We discussed the challenges of parenthood in an age where our kids can maintain a full social calendar in virtual reality.

We discussed peer pressure. Cattiness. Meanness.

We discussed drug and alcohol abuse among 13 (yes, 13) year-olds.

We discussed how kids are sneaking out of the house at 1am and trespassing in other people’s yards and pools. Here in Arizona  America, where guns are ubiquitous, I can see someone shooting one of these kids in the dark. Absolutely. Unfortunately.

We discussed the very fine line between parenting and controlling.
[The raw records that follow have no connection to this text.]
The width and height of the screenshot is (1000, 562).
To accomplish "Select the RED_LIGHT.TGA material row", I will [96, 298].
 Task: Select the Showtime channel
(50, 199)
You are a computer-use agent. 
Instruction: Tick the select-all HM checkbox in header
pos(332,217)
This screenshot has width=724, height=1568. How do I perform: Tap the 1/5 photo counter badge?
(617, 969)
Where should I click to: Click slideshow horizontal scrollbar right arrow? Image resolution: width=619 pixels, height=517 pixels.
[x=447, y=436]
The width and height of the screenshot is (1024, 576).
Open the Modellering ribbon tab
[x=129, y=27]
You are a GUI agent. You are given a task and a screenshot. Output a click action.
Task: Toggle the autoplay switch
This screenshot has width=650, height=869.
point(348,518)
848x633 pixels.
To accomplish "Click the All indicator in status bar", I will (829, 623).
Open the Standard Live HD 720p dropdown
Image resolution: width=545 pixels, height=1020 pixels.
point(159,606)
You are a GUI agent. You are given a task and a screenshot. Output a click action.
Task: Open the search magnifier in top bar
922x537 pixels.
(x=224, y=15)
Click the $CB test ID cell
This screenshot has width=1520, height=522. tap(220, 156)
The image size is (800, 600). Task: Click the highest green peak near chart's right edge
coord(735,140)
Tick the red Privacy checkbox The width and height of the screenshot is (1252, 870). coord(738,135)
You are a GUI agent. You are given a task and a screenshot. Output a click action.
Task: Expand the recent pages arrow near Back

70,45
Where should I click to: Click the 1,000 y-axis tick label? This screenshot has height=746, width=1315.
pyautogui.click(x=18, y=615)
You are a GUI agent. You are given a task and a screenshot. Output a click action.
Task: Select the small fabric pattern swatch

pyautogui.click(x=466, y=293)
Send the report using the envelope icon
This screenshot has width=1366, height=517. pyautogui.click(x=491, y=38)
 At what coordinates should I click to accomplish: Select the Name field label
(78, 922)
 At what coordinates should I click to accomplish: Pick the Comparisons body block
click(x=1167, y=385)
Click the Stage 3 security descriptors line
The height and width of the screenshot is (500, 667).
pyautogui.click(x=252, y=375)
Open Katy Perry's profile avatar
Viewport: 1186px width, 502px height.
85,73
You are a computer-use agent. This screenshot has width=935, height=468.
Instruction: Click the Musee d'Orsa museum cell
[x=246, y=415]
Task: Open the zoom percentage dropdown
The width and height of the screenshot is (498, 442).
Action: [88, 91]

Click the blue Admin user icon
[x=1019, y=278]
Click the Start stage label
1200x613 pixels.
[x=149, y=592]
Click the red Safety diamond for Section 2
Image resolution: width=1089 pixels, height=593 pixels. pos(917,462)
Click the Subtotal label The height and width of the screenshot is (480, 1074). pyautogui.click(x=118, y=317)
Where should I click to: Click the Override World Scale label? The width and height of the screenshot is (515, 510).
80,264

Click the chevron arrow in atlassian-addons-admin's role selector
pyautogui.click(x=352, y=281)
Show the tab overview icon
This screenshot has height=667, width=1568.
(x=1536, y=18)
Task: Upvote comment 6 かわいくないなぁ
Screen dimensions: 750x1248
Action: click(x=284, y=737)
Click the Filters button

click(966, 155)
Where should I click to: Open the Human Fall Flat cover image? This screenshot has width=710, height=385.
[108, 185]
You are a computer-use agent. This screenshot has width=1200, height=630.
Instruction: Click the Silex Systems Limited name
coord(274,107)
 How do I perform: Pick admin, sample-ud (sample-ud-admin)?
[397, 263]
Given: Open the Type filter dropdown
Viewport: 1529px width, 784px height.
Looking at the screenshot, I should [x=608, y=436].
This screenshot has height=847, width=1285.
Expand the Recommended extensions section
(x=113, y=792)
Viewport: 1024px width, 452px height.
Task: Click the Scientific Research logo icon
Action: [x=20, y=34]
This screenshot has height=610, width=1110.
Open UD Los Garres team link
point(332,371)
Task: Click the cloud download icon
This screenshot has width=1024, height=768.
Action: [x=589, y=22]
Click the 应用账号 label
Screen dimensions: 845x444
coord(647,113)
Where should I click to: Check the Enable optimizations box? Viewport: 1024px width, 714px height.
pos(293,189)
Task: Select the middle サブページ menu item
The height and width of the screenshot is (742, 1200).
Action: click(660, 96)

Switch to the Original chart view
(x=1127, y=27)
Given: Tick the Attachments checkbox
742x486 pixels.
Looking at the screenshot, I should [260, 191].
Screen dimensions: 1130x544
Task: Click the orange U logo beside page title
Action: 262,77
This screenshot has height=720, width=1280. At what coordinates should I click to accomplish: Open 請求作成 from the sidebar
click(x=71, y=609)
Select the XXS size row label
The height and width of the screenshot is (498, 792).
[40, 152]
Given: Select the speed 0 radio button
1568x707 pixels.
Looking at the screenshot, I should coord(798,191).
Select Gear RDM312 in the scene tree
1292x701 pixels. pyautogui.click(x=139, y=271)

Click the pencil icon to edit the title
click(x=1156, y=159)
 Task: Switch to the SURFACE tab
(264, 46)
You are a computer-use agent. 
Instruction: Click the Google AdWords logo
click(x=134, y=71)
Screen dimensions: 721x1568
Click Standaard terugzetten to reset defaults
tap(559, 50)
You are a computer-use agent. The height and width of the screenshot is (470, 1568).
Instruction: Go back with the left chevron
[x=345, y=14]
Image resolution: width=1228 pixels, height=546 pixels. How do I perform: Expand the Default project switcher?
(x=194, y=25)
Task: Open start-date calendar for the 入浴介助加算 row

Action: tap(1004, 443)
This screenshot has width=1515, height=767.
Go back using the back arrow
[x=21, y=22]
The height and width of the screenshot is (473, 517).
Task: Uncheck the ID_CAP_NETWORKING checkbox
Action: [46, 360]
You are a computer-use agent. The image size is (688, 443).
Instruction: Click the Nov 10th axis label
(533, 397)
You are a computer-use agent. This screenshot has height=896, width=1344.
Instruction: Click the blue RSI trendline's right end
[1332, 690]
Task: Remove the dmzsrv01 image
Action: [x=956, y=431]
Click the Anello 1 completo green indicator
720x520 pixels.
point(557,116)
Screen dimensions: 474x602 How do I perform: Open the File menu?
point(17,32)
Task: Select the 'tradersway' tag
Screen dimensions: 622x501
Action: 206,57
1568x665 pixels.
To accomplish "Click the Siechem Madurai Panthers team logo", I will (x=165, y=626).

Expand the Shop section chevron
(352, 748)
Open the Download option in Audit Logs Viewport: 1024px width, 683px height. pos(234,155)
I thought to myself, how lucky I am to have daughters who get excellent grades and work hard at everything. How lucky I am to have daughters who talk to me, show me silly Instagram posts and get along with each other so well.

And then I realized that I rarely tell them this. I think it a lot. I tell my friends and family. But I don’t tell my daughters to their face how I know it’s challenging to be them right now. I don’t acknowledge the dangers, pitfalls and temptations that they have in terms of technology, risky behavior and drugs. Instead, I tell them to not buy into society’s pressures to be “pretty” and primp in front of the mirror. I tell them that they need to learn how to manage money, or it will manage them. I tell them it’s important to get good grades and do well in music so that they can get college scholarships.

But today, I acknowledged them. I acknowledged the hard work, the struggle, the pain…and that I appreciate their fight. The 13-year-old looked me straight in the eyes and said, “I love you, mom.”